_Work to complete_. Can you give these rows again with "Click" changed to "Tap" and nothing else altered, leaving the pictures out?

(Pointing data for screenshots)
= = = =

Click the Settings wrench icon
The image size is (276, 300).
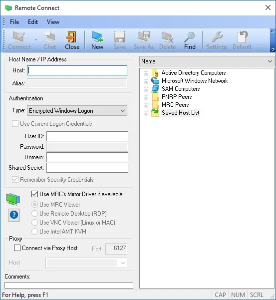pos(217,37)
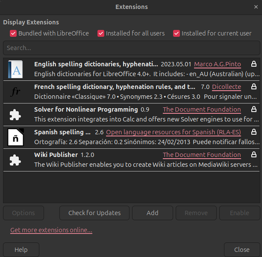Disable Installed for current user checkbox
Image resolution: width=262 pixels, height=257 pixels.
[177, 33]
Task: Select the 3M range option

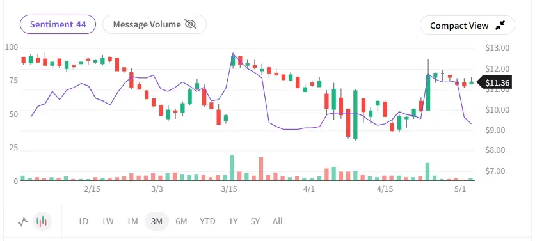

= = = =

_Full answer_.
Tap the Settings wrench icon
The image size is (276, 300).
pos(217,37)
Disable Installed for current user checkbox
Image resolution: width=262 pixels, height=257 pixels.
[177, 33]
Task: Select the 3M range option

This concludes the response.